◆ Data shown ◆
====
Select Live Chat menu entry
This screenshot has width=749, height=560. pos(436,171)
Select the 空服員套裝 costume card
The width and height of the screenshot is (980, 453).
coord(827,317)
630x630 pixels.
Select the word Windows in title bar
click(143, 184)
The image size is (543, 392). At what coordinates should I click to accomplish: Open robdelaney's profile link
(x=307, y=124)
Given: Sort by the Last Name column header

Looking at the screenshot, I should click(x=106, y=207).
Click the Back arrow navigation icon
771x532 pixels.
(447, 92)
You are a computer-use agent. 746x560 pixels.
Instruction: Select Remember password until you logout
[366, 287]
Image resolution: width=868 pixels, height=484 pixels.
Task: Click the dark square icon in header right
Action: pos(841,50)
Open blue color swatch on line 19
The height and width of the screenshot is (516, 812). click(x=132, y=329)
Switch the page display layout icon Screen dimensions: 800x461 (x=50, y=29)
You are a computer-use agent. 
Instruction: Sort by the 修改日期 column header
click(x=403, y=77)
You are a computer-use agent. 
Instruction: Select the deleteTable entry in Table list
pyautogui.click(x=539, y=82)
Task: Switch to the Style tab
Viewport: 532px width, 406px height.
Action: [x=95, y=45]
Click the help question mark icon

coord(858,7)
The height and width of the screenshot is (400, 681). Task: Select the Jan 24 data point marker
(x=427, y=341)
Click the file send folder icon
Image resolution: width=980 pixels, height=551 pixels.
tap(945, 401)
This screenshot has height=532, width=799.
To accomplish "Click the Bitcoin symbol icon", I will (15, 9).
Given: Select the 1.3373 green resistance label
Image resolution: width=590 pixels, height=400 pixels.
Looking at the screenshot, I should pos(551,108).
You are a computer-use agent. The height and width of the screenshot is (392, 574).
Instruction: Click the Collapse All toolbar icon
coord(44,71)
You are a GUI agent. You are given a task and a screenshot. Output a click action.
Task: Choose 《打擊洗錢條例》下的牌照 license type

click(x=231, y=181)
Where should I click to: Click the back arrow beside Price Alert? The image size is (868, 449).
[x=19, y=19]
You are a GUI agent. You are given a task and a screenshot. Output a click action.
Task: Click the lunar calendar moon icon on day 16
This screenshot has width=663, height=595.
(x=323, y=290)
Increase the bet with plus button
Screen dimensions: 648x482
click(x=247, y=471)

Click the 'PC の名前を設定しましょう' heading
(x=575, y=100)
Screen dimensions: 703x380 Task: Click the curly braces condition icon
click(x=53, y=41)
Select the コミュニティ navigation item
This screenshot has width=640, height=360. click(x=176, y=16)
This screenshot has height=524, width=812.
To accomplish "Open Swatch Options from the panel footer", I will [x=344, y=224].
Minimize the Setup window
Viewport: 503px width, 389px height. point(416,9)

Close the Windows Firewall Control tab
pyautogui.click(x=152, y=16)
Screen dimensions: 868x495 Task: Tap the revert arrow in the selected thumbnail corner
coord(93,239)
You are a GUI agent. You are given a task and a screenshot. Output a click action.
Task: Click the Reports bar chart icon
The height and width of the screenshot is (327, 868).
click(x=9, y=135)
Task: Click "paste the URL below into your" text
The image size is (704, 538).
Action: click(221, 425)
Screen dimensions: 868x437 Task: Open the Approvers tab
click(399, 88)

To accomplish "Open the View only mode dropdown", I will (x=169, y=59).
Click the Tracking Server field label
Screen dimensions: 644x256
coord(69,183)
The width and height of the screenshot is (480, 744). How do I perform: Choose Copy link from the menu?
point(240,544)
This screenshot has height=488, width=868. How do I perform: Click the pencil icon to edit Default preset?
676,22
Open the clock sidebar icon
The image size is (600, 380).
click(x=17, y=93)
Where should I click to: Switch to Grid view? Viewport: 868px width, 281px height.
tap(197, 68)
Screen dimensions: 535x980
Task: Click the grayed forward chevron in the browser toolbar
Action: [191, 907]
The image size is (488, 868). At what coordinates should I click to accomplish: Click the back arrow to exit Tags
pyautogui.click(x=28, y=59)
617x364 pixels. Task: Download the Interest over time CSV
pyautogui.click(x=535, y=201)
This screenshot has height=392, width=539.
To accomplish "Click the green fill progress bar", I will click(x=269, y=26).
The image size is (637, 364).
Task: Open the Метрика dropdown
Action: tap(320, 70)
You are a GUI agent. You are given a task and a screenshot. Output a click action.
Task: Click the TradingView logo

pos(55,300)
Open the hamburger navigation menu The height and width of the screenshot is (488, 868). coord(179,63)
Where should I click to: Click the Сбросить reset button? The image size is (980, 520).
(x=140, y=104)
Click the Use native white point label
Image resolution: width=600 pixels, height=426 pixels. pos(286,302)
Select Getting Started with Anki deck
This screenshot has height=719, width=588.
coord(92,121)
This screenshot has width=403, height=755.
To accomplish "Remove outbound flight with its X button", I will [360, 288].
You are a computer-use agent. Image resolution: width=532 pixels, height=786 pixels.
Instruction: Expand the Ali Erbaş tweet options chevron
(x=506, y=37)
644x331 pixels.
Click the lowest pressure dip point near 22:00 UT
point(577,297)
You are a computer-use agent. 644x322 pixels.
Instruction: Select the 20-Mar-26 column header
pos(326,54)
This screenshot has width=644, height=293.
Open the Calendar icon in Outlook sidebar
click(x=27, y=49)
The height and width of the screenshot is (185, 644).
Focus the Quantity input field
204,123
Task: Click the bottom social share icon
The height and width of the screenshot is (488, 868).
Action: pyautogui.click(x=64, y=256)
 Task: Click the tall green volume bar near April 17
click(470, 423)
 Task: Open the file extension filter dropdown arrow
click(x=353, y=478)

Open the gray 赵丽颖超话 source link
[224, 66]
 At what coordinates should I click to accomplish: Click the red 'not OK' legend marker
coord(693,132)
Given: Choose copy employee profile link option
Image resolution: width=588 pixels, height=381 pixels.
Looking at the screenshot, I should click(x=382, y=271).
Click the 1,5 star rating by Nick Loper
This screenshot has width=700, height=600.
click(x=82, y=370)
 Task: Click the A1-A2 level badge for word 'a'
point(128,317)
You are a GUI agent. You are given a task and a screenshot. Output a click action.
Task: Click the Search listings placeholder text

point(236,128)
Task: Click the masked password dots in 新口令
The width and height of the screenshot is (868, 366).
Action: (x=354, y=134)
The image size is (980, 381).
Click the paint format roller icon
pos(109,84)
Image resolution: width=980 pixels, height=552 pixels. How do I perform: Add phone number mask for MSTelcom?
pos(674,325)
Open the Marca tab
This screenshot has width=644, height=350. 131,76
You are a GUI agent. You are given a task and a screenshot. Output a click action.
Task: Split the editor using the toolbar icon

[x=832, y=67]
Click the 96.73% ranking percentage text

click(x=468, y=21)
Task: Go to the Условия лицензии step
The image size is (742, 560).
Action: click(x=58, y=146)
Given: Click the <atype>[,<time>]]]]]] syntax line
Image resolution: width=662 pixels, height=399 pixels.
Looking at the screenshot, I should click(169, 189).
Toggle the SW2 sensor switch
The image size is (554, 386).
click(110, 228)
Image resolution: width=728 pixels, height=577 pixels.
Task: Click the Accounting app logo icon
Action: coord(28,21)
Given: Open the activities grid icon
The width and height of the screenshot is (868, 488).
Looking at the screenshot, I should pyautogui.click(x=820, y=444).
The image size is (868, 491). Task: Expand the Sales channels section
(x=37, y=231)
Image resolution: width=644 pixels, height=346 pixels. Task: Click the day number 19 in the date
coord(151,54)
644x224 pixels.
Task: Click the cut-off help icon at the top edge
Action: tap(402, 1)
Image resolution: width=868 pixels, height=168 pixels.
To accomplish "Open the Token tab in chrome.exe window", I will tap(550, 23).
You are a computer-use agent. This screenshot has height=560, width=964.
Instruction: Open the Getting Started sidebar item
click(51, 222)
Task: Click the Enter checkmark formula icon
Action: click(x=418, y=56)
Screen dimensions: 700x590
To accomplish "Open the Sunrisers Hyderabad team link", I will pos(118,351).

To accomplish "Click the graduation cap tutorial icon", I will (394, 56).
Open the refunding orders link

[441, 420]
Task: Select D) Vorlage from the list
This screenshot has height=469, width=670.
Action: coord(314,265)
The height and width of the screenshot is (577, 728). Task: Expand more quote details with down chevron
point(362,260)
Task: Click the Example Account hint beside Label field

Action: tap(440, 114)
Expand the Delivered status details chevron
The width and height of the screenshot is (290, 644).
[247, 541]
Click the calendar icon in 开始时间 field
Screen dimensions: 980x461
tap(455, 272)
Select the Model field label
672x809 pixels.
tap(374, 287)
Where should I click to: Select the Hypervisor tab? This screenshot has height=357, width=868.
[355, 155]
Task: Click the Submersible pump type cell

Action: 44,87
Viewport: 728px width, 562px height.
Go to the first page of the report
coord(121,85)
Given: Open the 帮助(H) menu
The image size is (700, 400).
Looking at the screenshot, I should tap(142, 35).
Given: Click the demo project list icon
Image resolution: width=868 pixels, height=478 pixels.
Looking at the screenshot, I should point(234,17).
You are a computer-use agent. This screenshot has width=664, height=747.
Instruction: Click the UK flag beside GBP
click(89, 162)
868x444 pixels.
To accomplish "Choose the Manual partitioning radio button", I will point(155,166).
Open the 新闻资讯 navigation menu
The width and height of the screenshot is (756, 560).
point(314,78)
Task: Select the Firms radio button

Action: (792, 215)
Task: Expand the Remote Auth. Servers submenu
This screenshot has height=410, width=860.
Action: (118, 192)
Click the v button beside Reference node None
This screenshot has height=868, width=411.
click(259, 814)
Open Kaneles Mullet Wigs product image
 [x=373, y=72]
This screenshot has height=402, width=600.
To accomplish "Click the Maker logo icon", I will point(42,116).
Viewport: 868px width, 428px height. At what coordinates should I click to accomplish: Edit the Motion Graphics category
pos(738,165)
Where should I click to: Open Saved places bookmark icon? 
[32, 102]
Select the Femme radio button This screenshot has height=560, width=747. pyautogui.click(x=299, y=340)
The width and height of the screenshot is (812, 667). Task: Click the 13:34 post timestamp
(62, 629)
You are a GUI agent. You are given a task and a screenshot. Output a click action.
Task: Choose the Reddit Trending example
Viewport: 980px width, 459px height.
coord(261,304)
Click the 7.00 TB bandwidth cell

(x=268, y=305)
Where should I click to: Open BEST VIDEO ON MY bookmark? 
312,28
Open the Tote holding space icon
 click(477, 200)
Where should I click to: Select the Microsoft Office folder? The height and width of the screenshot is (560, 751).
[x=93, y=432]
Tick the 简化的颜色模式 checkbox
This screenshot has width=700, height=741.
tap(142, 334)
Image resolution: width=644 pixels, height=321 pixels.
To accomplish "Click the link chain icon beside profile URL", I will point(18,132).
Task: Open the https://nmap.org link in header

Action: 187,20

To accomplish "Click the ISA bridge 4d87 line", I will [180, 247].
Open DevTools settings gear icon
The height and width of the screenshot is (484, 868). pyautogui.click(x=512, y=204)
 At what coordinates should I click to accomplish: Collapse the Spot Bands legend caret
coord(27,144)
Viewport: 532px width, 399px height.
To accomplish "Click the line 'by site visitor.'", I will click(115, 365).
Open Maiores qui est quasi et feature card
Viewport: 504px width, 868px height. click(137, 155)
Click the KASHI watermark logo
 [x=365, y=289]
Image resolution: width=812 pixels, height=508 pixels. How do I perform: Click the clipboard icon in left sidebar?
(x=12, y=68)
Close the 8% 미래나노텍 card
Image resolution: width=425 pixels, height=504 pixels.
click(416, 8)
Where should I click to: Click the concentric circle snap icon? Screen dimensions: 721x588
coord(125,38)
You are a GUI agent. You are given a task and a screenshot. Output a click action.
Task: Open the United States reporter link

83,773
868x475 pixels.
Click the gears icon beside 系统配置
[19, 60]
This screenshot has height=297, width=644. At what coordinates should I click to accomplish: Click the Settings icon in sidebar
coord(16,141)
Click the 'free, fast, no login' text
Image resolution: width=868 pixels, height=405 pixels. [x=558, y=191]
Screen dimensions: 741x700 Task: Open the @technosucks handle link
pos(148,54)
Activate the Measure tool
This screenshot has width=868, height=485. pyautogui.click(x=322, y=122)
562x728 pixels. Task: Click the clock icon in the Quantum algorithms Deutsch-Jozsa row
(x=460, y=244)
====
◆ Try it ◆
Begin with the line that has "Task: Click the lunar" in the listing above and end after the line that has "Task: Click the Reports bar chart icon"; output those lines exactly.

◆ Answer for this exercise ◆
Task: Click the lunar calendar moon icon on day 16
This screenshot has width=663, height=595.
(x=323, y=290)
Increase the bet with plus button
Screen dimensions: 648x482
click(x=247, y=471)

Click the 'PC の名前を設定しましょう' heading
(x=575, y=100)
Screen dimensions: 703x380 Task: Click the curly braces condition icon
click(x=53, y=41)
Select the コミュニティ navigation item
This screenshot has width=640, height=360. click(x=176, y=16)
This screenshot has height=524, width=812.
To accomplish "Open Swatch Options from the panel footer", I will [x=344, y=224].
Minimize the Setup window
Viewport: 503px width, 389px height. point(416,9)

Close the Windows Firewall Control tab
pyautogui.click(x=152, y=16)
Screen dimensions: 868x495 Task: Tap the revert arrow in the selected thumbnail corner
coord(93,239)
You are a GUI agent. You are given a task and a screenshot. Output a click action.
Task: Click the Reports bar chart icon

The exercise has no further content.